◆ **Task statement**
Using the records below, output the stretch that opens with the line containing "Click the upload to cloud icon" and closes with the line containing "Select the 802.11a/n/ac standards value", exactly and including both lines, with nothing more.
*** Opening Exercise data ***
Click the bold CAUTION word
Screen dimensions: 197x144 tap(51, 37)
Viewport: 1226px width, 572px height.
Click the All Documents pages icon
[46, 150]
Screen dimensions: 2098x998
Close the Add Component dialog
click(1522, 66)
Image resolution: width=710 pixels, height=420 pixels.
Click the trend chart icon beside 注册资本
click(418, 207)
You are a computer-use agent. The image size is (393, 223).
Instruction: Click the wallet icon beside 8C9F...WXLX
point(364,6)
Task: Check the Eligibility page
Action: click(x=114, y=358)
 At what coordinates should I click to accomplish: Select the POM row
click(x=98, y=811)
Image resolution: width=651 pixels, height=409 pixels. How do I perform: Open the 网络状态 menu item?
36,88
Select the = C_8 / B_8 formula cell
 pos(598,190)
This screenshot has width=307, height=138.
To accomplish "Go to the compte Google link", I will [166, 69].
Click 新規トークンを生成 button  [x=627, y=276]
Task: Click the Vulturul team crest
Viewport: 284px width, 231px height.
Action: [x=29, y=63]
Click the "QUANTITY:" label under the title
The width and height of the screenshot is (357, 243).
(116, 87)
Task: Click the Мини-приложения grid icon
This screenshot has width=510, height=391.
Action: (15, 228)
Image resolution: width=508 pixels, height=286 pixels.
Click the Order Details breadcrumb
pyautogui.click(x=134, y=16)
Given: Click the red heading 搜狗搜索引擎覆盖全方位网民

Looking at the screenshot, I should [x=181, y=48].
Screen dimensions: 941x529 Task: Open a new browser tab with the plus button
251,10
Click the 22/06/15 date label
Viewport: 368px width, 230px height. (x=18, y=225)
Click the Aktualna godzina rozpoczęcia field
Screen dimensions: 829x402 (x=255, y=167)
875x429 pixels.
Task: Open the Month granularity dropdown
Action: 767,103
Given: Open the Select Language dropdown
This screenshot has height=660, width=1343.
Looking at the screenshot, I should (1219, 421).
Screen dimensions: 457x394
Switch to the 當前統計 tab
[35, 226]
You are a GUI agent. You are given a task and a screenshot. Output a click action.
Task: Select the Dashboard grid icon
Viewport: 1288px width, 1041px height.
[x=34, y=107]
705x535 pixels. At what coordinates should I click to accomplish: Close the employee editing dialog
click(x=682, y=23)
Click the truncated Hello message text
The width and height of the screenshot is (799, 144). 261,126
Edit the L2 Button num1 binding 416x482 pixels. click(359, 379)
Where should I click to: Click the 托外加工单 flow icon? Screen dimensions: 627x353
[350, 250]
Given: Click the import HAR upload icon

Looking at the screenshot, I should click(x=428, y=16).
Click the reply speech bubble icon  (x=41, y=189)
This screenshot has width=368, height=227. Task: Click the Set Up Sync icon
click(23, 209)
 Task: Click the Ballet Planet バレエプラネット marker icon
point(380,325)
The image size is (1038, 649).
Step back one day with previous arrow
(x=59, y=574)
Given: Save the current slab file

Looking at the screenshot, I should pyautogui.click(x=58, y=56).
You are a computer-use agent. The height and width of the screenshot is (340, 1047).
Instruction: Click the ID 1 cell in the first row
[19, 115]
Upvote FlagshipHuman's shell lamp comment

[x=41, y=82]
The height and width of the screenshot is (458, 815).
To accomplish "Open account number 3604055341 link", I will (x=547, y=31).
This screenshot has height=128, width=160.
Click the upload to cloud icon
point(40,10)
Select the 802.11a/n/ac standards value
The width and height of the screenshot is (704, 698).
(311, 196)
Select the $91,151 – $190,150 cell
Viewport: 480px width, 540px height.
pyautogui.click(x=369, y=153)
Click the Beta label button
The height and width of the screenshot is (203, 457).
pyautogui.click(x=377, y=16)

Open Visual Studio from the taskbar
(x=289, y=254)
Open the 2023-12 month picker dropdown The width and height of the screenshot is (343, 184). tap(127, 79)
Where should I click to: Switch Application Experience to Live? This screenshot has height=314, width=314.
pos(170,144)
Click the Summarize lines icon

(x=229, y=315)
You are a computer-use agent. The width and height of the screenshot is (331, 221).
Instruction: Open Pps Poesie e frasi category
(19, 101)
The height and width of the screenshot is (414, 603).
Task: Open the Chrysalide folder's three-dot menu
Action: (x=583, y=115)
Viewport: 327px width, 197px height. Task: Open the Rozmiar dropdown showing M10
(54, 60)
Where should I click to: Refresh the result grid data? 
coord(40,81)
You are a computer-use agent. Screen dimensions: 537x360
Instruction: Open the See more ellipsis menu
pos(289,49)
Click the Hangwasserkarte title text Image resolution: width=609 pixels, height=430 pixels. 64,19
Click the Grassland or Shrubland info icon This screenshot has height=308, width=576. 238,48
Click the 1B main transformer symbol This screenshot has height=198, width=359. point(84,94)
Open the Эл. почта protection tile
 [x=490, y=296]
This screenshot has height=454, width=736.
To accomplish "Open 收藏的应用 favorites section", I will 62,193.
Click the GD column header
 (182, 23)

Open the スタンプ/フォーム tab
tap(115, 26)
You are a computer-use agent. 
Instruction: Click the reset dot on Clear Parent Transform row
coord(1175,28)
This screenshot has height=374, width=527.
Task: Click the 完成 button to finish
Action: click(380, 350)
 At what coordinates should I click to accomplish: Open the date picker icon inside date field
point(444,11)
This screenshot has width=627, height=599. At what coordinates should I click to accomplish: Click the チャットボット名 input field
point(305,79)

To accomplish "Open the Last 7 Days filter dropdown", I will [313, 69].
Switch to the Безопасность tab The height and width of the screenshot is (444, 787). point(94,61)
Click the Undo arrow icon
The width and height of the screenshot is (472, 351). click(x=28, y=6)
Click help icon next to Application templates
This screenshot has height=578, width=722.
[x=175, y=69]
*** Closing Exercise data ***
◆ **Response to this exercise**
Click the upload to cloud icon
point(40,10)
Select the 802.11a/n/ac standards value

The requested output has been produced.